北京オリンピック開会式の花火による「巨人の足跡」は本当にCGだったのかどうかを検証してみた
共同通信の報道によると、北京オリンピック開会式で非常に印象的だった花火で描いた巨人の足形が、国家体育場(通称:鳥の巣)まで近づいていく演出は生放送ではなく、「「鳥の巣」上空で最後に打ち上げられた花火を除き、残りは特殊映像」だったとのこと。
というわけで、本当にCGだったのかどうかを検証してみました。検証結果は以下から。
まず、共同通信がソースにしたのがイギリスの一般紙サイズの新聞「デイリー・テレグラフ」。以下がその記事です。
Beijing Olympic 2008 opening ceremony giant firework footprints 'faked' - Telegraph
この記事によると、さらに元ソースとなっているのは中国のローカル紙「Beijing Times」。共同通信の方の記事を読むと最後に打ち上げられた花火以外はすべてCGということですが、デイリー・テレグラフによると「花火は実際に打ち上げられていた」とのこと。ただ、29の足跡すべてをヘリコプターから撮影するのは不可能であったため、最後の花火だけ実際に「鳥の巣」から撮影して生放送した、ということだそうです。
そのため、YouTubeには実際に現地で打ち上げられていた巨人の足跡花火の様子を地上から撮影したムービーがアップロードされて公開されています。
YouTube - Olympic footprints
あと問題となるのはNHKの開会式生中継。
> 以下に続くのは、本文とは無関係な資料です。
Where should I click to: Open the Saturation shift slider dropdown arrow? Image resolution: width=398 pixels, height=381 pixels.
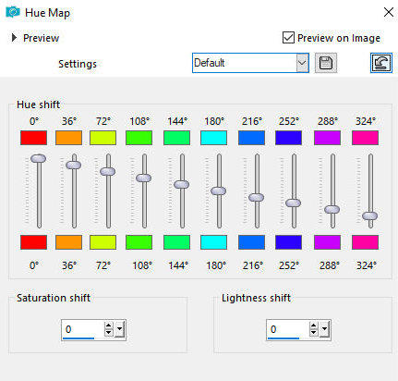click(119, 329)
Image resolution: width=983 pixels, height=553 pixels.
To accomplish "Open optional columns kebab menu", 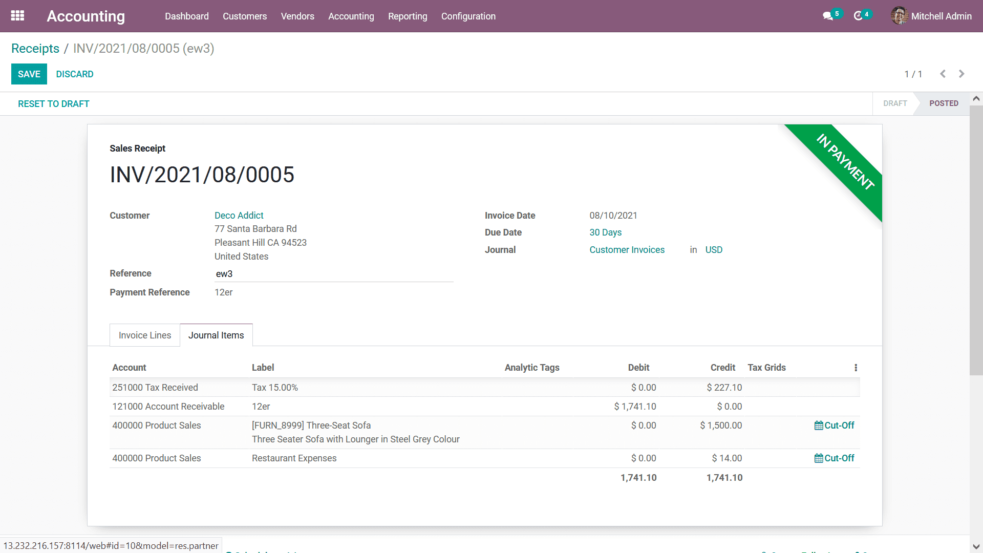I will (856, 368).
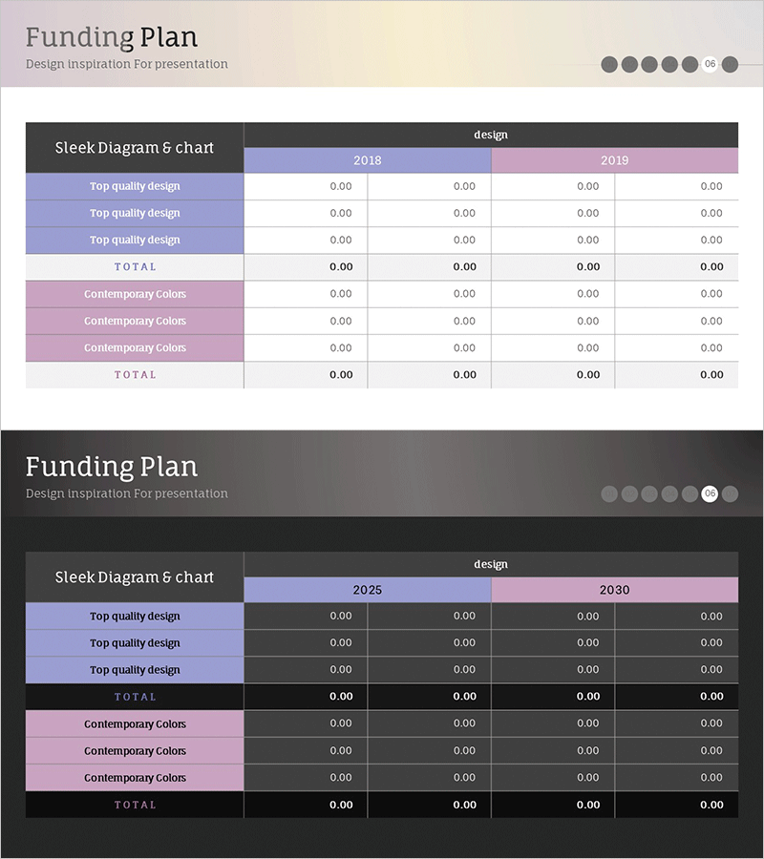The height and width of the screenshot is (859, 764).
Task: Click the Sleek Diagram & chart header in the dark table
Action: 135,577
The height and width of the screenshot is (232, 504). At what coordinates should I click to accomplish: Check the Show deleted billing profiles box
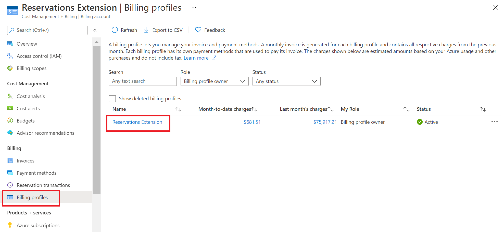click(112, 99)
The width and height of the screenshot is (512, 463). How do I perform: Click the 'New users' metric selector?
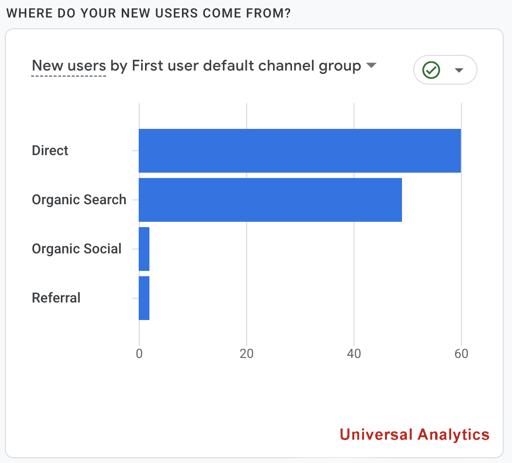69,66
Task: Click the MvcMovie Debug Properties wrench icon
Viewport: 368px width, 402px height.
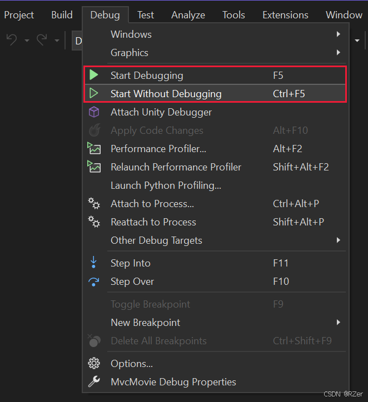Action: pyautogui.click(x=94, y=381)
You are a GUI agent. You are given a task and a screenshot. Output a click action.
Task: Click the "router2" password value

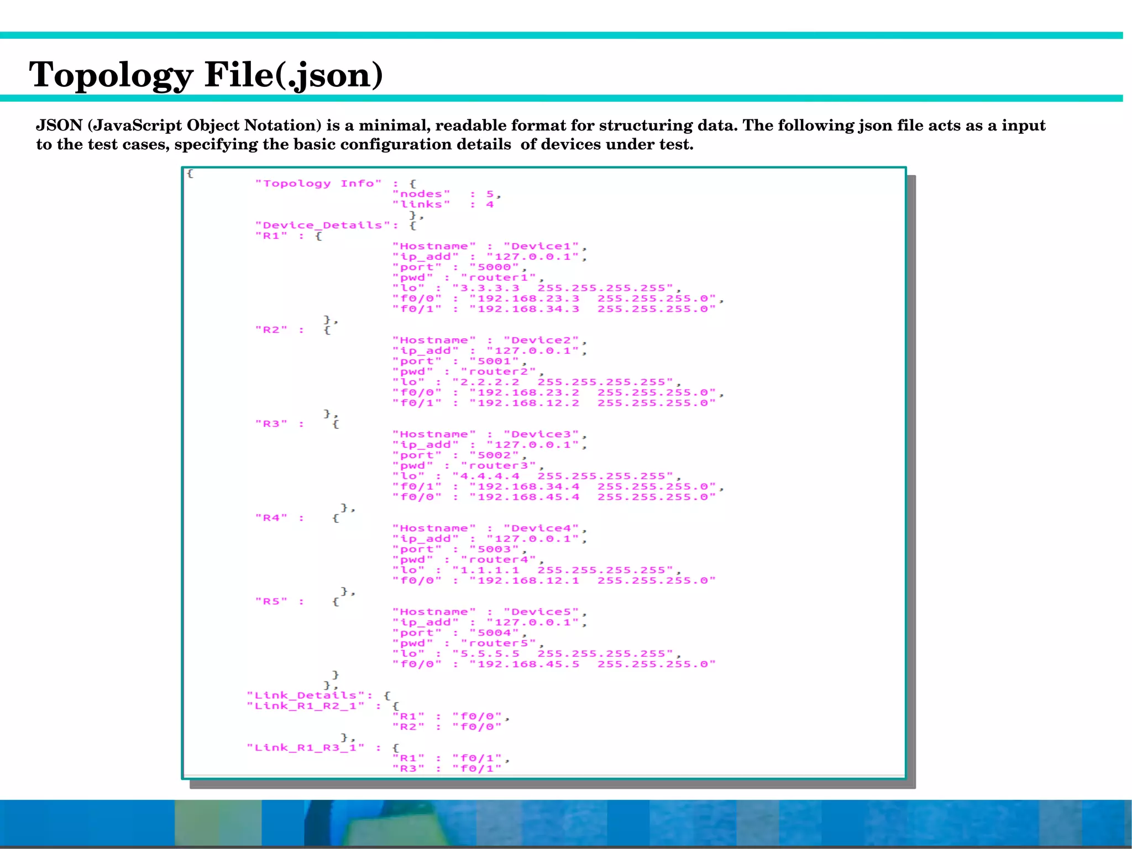(x=498, y=372)

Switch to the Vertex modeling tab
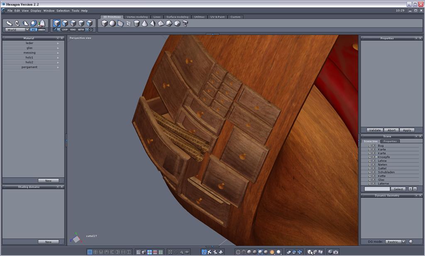point(137,17)
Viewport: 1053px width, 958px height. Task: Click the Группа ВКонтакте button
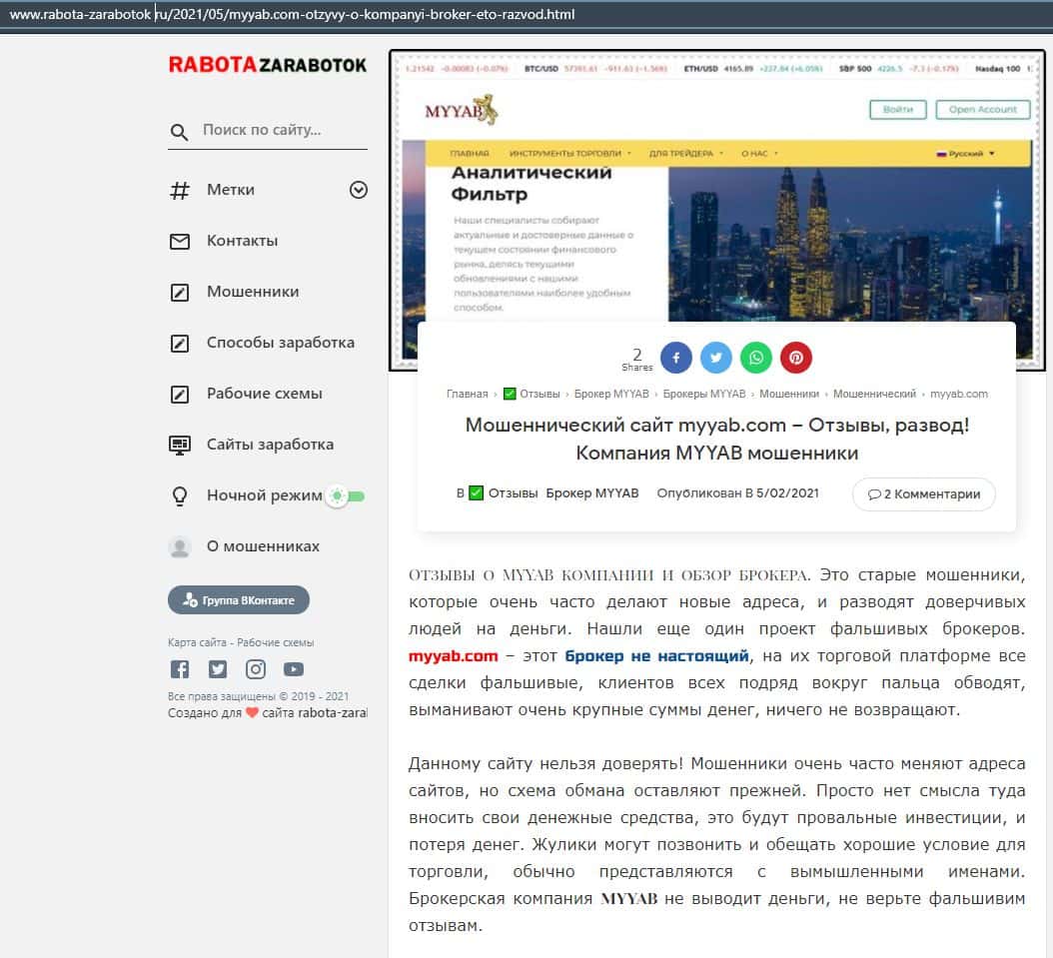[239, 600]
生中継中には右上に「LIVE」と表示されるわけですが、生中継ではないのに「LIVE」と表示していたのか?ということになります。
そこで、GIGAZINE編集部で開会式を全部録画していたので、録画していたムービーを検証してみました。以下が検証用に切り出したシーンで、すべてNHKで当時、生放送されていたものです。
これらのシーンでは右上に「LIVE」とある。
しかしこれらのシーンでは「LIVE」の表示がない!
「鳥の巣」に戻った際には再び「LIVE」表示が復活しています。
以下が検証用のムービーです。39秒あたりで一度「LIVE」表示が消えており、58秒あたりの「鳥の巣」からの映像になると再び「LIVE」表示が戻ってきています。
しかし、デイリー・テレグラフによると、開会式の映像を作成するVFXチームのトップであるGao Xiaolong氏は1年間かけて55秒のシーケンスを作成したとのことなので、上記NHKのムービーの大部分が実際には「LIVE」ではない可能性の方が高いと思われます。
なお、このムービーは北京の大気状態を考慮して少しかすんだ空気感にし、さらにヘリコプターからの撮影らしく見せるためにカメラのぶれまで再現したとのこと。CGで作成した理由は2つあり、1つはすべての足跡をちゃんとヘリコプターから撮影するのが難しすぎるということ、そしてもう1つがヘリコプターのパイロットが危険(花火が激突する可能性がある)だということ、だそうです。